• WHAT YOU ARE ASKED TO DO: Return each line of the listing that follows in which the string "flag" can be found.

• SUPPLIED RECORDS:
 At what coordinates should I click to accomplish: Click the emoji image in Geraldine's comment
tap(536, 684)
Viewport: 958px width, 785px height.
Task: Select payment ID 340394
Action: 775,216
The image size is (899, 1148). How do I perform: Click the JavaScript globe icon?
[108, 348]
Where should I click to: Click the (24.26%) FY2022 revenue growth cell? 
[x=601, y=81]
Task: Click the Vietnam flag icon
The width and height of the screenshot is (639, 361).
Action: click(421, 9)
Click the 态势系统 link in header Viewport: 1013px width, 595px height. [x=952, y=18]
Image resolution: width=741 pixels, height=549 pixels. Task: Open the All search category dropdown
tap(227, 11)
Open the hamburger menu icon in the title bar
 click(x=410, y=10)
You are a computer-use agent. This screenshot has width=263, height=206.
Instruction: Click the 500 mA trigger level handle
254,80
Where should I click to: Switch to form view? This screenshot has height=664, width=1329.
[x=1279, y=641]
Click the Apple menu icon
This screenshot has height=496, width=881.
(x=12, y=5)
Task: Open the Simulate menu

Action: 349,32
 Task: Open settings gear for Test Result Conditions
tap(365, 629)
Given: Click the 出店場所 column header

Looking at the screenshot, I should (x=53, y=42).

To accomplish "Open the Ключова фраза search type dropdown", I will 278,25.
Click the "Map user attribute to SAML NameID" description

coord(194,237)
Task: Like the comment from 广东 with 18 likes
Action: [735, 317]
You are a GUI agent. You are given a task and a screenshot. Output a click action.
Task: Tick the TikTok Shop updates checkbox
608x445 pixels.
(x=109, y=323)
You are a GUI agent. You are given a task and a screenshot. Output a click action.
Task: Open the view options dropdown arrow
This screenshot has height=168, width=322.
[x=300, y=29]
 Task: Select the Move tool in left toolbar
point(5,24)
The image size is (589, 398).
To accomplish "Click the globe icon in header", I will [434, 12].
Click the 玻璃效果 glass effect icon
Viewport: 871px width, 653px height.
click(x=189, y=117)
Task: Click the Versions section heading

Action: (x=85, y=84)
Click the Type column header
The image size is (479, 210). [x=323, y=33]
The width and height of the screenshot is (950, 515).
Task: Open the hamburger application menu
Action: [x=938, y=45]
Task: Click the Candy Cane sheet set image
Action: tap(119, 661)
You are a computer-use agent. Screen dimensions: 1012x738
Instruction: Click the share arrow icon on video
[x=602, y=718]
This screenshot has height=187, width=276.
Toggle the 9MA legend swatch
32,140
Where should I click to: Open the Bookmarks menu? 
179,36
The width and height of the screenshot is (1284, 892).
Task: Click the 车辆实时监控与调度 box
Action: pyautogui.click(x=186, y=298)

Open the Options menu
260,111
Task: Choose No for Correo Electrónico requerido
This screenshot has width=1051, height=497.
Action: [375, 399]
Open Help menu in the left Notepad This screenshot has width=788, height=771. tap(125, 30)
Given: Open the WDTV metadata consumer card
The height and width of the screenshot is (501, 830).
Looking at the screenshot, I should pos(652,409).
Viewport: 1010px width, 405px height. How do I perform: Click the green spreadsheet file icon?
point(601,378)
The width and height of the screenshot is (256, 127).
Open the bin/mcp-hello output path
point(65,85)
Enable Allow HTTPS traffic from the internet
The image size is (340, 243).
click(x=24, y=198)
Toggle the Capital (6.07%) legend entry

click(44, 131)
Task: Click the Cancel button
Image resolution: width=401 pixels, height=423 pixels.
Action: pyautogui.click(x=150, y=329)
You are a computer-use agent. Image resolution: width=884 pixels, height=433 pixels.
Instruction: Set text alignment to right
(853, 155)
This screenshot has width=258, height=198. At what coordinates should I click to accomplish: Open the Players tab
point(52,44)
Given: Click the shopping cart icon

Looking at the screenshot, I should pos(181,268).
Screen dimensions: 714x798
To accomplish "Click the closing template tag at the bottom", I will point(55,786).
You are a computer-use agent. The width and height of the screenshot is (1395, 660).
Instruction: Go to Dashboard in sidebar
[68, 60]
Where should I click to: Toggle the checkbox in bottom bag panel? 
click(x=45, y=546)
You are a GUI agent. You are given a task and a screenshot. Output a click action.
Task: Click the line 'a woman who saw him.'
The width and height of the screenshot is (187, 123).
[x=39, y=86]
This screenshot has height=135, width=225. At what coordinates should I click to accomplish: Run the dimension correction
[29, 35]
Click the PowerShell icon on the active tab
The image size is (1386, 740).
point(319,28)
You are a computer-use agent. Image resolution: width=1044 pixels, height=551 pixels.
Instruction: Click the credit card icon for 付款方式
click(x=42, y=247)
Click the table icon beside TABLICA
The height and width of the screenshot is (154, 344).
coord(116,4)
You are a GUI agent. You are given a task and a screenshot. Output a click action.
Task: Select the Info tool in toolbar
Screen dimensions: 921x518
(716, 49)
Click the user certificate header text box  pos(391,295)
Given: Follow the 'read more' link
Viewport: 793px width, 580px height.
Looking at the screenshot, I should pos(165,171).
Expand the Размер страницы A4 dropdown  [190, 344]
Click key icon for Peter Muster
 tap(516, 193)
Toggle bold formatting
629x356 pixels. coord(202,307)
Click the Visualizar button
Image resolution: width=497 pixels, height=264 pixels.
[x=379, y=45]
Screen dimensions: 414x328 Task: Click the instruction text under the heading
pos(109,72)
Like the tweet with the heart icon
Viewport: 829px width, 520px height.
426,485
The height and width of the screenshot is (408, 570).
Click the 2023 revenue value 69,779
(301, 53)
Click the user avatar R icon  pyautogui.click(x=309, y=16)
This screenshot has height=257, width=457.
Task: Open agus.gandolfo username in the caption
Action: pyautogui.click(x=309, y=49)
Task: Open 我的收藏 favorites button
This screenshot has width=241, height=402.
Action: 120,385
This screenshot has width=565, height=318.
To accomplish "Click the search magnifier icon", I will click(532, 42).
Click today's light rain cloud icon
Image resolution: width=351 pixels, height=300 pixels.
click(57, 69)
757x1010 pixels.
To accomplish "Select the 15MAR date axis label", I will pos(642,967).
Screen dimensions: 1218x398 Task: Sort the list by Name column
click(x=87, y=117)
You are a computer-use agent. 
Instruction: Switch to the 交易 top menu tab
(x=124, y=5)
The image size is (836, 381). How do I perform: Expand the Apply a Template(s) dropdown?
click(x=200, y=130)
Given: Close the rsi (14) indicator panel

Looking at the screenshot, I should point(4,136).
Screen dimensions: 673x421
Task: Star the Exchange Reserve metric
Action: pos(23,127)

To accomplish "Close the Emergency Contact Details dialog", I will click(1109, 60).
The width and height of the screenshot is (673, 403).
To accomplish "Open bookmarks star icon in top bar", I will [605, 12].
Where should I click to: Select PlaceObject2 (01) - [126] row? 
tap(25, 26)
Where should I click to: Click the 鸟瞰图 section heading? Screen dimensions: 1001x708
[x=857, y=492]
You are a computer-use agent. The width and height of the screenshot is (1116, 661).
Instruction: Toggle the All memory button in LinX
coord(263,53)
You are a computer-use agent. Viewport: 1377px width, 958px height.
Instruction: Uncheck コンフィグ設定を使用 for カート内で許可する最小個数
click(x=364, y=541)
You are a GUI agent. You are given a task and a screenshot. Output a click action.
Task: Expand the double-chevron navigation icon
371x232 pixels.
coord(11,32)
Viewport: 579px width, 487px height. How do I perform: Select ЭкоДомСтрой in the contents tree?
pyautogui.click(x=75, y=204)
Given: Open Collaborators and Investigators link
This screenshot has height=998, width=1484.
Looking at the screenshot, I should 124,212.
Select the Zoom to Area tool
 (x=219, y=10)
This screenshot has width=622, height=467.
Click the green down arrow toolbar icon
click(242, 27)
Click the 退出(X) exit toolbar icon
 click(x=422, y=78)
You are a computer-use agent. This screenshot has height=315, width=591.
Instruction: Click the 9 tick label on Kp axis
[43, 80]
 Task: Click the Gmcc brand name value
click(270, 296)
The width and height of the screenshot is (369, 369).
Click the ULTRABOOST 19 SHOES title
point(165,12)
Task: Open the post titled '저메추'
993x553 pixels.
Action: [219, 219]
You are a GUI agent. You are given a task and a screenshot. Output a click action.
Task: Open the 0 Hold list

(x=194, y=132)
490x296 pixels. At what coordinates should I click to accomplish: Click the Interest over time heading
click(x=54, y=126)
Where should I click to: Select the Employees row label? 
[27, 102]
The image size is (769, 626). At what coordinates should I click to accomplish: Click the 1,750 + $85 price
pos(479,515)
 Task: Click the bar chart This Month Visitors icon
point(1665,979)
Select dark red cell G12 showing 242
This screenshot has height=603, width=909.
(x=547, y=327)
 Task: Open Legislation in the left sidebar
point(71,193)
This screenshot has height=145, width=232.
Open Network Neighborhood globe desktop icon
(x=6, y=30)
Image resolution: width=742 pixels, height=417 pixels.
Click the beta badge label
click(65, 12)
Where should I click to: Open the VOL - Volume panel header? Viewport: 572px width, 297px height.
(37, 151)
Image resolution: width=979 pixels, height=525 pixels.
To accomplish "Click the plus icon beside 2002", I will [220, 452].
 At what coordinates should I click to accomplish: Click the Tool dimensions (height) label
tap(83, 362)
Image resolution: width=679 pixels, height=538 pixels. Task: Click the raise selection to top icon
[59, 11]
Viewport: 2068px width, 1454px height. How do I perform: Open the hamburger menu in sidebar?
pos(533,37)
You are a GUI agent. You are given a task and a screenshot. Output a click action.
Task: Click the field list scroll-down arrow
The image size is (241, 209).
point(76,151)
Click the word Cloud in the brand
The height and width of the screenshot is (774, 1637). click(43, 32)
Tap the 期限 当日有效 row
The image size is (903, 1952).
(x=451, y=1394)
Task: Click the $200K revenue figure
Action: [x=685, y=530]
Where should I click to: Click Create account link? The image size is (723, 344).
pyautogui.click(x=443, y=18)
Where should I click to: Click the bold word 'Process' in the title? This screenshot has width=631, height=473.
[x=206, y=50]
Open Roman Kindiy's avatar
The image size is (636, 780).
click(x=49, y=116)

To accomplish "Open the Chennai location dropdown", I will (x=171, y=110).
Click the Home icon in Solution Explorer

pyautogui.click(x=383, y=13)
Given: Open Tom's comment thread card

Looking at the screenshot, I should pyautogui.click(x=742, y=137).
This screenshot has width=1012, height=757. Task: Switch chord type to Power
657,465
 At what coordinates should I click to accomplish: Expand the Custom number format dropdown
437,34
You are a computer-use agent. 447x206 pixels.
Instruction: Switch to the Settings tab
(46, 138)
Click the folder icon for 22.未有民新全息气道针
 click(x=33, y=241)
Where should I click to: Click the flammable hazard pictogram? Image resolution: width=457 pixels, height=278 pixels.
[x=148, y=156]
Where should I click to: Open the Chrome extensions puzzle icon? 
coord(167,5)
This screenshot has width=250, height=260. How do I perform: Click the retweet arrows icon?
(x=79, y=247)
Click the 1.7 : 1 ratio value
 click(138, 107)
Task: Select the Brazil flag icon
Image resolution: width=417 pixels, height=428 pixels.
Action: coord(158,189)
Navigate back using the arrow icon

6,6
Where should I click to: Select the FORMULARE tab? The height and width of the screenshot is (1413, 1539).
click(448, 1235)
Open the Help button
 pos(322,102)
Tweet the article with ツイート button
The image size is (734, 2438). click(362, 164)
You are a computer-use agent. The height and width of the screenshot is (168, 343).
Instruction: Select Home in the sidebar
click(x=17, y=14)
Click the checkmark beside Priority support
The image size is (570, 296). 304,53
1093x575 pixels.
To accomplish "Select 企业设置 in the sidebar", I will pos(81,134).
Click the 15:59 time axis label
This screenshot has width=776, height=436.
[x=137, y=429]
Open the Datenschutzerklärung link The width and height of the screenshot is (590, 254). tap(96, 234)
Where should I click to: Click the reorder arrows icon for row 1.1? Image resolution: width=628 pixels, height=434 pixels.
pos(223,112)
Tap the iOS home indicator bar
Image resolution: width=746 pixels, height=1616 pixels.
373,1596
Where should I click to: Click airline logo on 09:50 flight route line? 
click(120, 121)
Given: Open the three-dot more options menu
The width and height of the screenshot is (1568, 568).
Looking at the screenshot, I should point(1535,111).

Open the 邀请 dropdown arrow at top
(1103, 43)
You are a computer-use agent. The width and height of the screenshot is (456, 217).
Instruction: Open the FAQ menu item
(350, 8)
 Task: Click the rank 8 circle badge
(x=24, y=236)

• EXERCISE SOLUTION:
Task: Click the Vietnam flag icon
Task: Select the Brazil flag icon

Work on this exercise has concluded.